Don Juan revient de la guerre
Don Juan revient de la guerre, de Ödön von Horváth, traduction d’Hélène Maurier et René Zahnd (L’Arche Éditeur), mise en scène de Guy-Pierre Couleau
Ödön von Horváth, écrivain hongrois de langue allemande, écrit Don Juan revient de guerre en 1937, installant son héros dans l’après-première guerre mondiale, de 1919 à 1923, en Allemagne, lors de changements significatifs politiques, économiques et sociaux, avec un bousculement effervescent des valeurs traditionnelles menant vers une émancipation irréversible des mœurs.
De retour de la Grande Guerre, le soldat Don Juan revient dans un pays humilié par la dette, livré au marché noir, aux petites combines, où les femmes mènent la danse à leur tour, faute d’hommes sur lesquels compter : ils ont été décimés. Atteint par la grippe espagnole, le héros déchu n’a qu’une idée en tête, retrouver celle qu’il a abandonnée avant son départ, une figure de pureté qui lui manque.
Mais sa fiancée est décédée en 1916, il l’apprendra avant de mourir à son tour sous la neige et sur la pierre tombale de l’inconsolée, à la fin triste de la pièce. Le séducteur ne rejoindra ni n’aimera donc à nouveau l’amante perdue puis disparue, d’autant qu’il a fait entretemps l’expérience de nombreuses rencontres amoureuses. Témoin et chroniqueur de ces années folles, le dramaturge met en scène une manière mortifère de bal de vampires, trente-cinq femmes autour d’un mâle.
C’est un petit peuple du quotidien : artistes, lesbiennes, servantes, religieuses, filles et mères bourgeoises, révolutionnaires, des battantes en quête de l’âme sœur. Ces rebelles subversives luttent pour trouver place et dignité dans un monde qui les ignore. Peut-être les bouleversements historiques changeront-ils la donne.

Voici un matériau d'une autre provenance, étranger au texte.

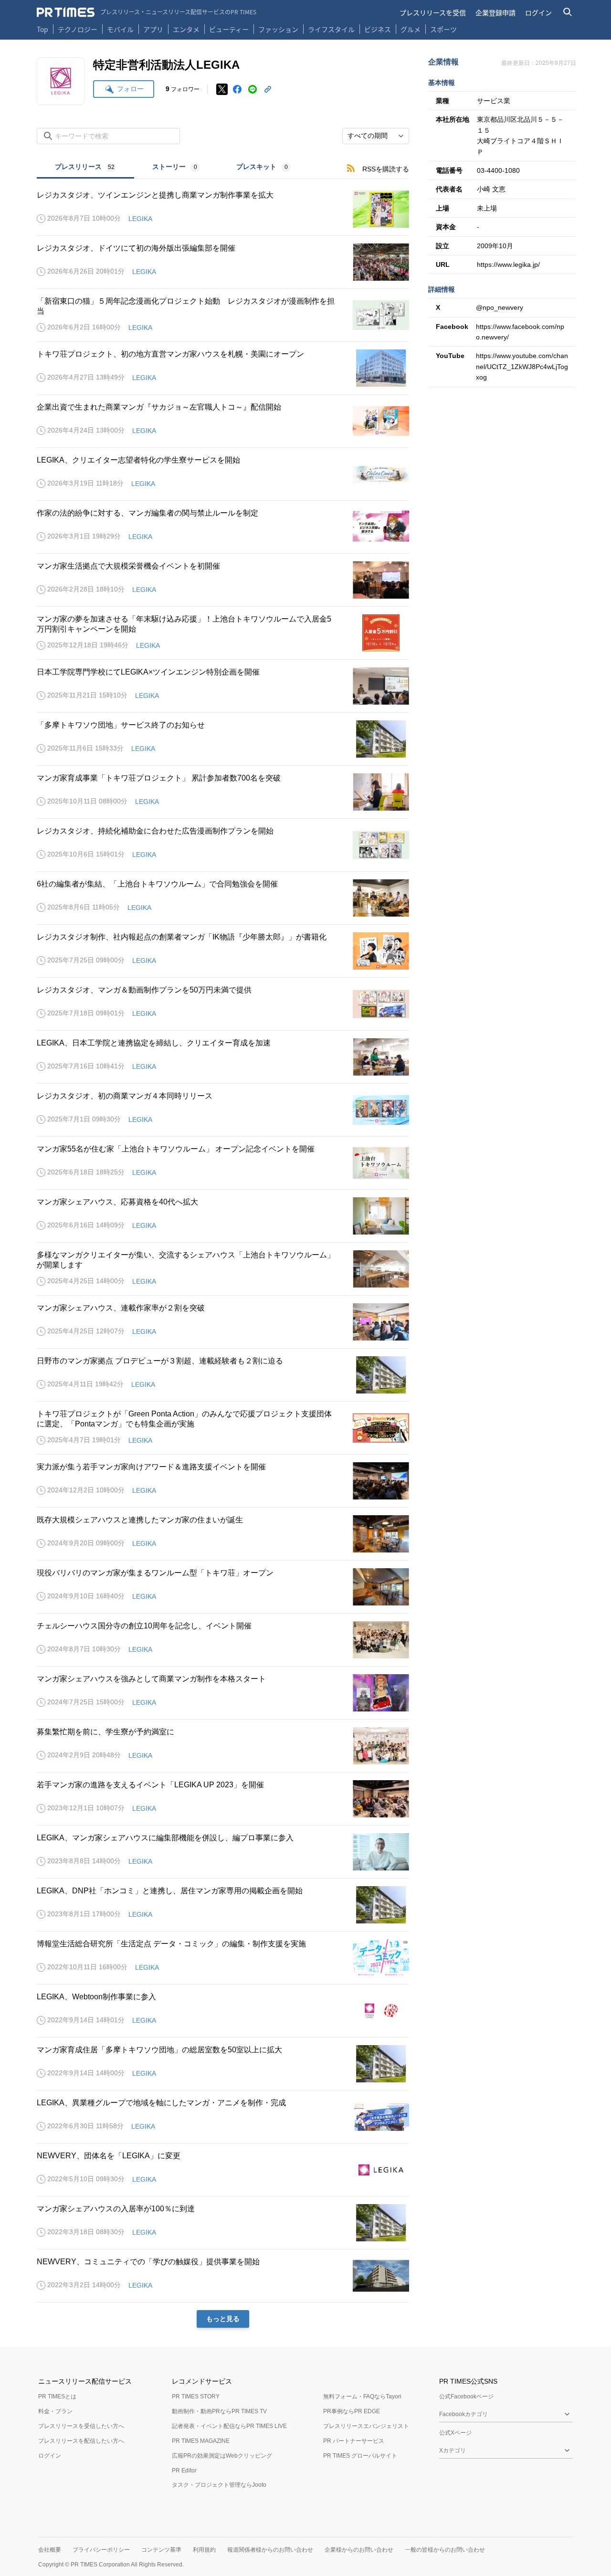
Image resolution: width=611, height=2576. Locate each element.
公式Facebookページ (466, 2396)
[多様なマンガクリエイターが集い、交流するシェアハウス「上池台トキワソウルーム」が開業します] (223, 1269)
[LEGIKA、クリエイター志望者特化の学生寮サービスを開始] (223, 474)
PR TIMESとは (57, 2396)
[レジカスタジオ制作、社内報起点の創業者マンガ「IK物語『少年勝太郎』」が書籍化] (223, 951)
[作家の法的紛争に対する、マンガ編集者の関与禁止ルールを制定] (223, 527)
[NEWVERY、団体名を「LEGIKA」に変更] (223, 2169)
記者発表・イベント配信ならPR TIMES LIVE (229, 2426)
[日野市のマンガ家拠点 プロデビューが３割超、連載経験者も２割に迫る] (223, 1375)
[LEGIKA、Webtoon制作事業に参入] (223, 2011)
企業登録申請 (495, 12)
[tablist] (173, 168)
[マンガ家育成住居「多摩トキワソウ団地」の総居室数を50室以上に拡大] (223, 2064)
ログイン (538, 12)
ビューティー (229, 29)
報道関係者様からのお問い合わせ (270, 2549)
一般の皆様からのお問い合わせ (445, 2549)
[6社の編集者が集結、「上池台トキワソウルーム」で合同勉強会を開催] (223, 898)
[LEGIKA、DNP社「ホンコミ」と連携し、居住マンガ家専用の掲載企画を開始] (223, 1905)
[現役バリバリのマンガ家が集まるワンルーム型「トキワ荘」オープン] (223, 1587)
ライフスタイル (331, 29)
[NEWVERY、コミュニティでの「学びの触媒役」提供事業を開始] (223, 2275)
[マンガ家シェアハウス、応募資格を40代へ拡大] (223, 1216)
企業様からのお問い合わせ (359, 2549)
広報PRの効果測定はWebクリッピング (222, 2455)
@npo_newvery (499, 307)
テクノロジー (77, 29)
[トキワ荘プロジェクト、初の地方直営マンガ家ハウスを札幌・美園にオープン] (223, 368)
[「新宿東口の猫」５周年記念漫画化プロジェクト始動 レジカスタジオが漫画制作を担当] (223, 315)
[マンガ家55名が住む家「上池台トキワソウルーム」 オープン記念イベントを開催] (223, 1163)
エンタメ (186, 29)
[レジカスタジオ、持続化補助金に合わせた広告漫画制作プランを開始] (223, 845)
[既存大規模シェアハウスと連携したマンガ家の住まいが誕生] (223, 1534)
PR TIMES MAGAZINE (201, 2441)
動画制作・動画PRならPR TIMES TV (219, 2411)
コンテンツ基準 (161, 2549)
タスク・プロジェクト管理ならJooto (219, 2484)
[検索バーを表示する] (567, 12)
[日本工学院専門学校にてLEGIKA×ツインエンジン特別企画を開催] (223, 686)
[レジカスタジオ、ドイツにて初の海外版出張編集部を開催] (223, 262)
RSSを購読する (385, 169)
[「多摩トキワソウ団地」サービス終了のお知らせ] (223, 739)
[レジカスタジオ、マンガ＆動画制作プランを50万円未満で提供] (223, 1004)
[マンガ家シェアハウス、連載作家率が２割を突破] (223, 1322)
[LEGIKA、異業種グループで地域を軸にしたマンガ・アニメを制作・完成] (223, 2116)
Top (42, 29)
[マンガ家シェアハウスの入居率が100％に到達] (223, 2222)
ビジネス (377, 29)
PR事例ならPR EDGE (351, 2411)
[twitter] (222, 89)
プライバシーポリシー (101, 2549)
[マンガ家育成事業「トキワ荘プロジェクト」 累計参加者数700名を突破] (223, 792)
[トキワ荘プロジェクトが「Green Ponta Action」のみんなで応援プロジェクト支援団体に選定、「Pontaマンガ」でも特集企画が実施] (223, 1428)
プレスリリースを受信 (433, 12)
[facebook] (237, 89)
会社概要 (49, 2549)
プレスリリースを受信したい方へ (81, 2426)
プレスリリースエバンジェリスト (366, 2426)
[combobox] (375, 136)
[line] (252, 89)
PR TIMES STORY (196, 2396)
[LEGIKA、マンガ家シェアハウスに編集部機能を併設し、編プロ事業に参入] (223, 1852)
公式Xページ (455, 2432)
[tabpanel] (223, 1253)
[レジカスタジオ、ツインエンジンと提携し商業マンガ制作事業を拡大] (223, 209)
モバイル (120, 29)
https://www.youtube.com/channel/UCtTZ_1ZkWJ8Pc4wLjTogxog (522, 366)
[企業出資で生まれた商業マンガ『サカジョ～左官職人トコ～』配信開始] (223, 421)
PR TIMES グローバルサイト (360, 2455)
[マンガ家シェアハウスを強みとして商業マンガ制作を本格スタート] (223, 1693)
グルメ (410, 29)
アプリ (153, 29)
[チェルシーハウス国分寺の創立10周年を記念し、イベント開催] (223, 1640)
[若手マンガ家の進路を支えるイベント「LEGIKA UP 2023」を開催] (223, 1799)
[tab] (85, 168)
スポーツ (443, 29)
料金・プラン (55, 2411)
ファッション (278, 29)
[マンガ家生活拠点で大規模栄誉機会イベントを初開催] (223, 580)
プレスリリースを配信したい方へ (81, 2441)
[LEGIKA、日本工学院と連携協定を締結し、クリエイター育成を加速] (223, 1057)
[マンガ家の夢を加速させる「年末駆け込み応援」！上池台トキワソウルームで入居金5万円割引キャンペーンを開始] (223, 633)
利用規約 (204, 2549)
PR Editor (184, 2470)
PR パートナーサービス (353, 2441)
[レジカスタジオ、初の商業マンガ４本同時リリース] (223, 1110)
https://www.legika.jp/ (508, 264)
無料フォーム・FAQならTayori (362, 2396)
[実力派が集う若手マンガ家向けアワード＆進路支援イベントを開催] (223, 1481)
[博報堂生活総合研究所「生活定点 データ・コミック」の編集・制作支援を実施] (223, 1958)
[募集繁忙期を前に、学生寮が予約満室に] (223, 1746)
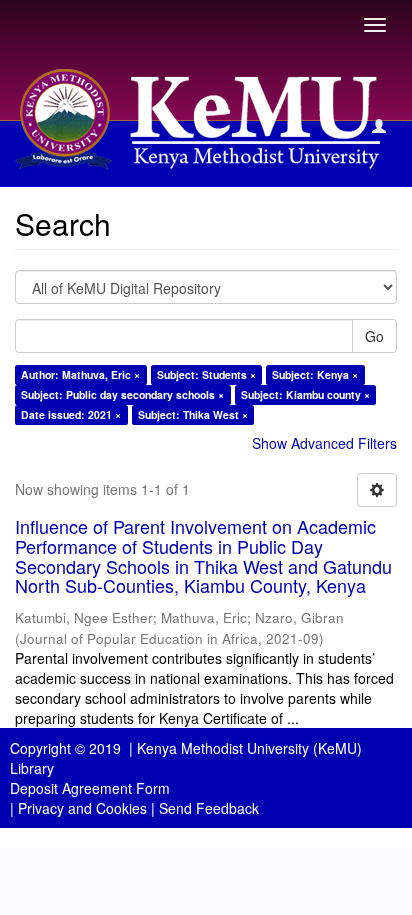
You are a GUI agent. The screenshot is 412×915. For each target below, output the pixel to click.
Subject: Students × (206, 374)
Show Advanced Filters (324, 443)
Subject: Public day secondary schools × (122, 394)
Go (374, 336)
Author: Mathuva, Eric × (80, 374)
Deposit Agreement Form (90, 788)
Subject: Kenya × (315, 374)
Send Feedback (209, 808)
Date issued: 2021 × (71, 414)
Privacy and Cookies (82, 808)
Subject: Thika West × (193, 414)
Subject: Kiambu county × (305, 394)
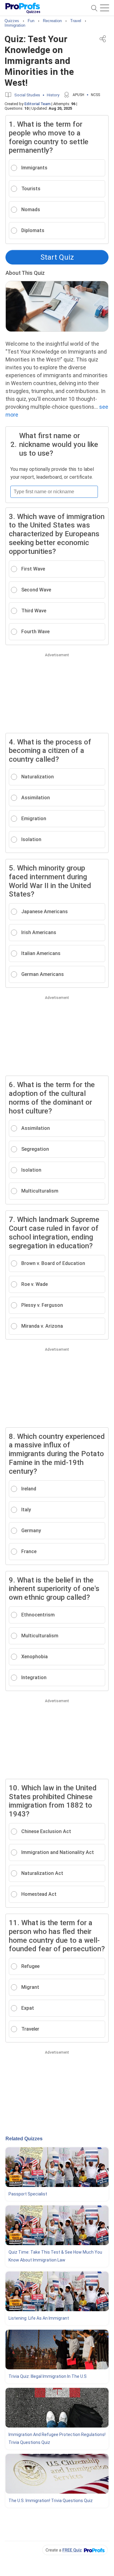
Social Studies (27, 95)
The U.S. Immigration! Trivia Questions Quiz (51, 2500)
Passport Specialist (28, 2194)
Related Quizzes (24, 2138)
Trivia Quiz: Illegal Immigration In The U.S (48, 2376)
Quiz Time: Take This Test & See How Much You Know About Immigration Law (55, 2256)
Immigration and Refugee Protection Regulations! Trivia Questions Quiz (57, 2438)
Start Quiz (57, 257)
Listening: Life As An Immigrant (39, 2318)
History (53, 95)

Mais rien n’est moins sûr… même s’il y a nécessité de résister, sans relâche ni réserve. La dimension populaire de ce théâtre est faite pour plaire au metteur en scène Guy-Pierre Couleau, directeur de la Comédie de l’Est, Centre dramatique régional d’Alsace, qui, avec un théâtre de tréteaux installé sous chapiteau, pose un monde en mutation, errant vers un inconnu encore insoupçonné et terrible.
Nils Öhlund est un beau Don Juan énigmatique, séducteur viril, complexe, attiré par la mort. Carolina Pecheny et Jessica Vedel, elles, multiplient apparences et vêtures, endossent vaillamment toutes ces silhouettes virevoltantes et évanescentes, ne ménageant jamais leurs efforts.
L’auteur s’interroge sur l’attirance des femmes pour Don Juan, leur raison exacte : »Ce n’est pas seulement la sexualité masculine, dont il est sans conteste le représentant le plus fort, mais c’est l’engagement métaphysique de cette sexualité. »
Deux ou trois chaises, un tréteau de bois, un foulard, une note pittoresque suffisent à créer une ambiance rude et rugueuse de temps difficiles en marche vers la malédiction. Pour Guy-Pierre Couleau, l’errance du séducteur traverse les ruines fatales d’une époque passée, celle d’une utopie de tolérance sociale et démocratique qui plonge désormais dans la réaction obscurantiste.
Le constat résonne au timbre de notre contemporanéité. Et ce spectacle réussi s’impose comme une danse de mort à la fois allègre et rêche.
Véronique Hotte
Théâtre des Halles, jusqu’au 26 juillet à 20h, relâche le 21.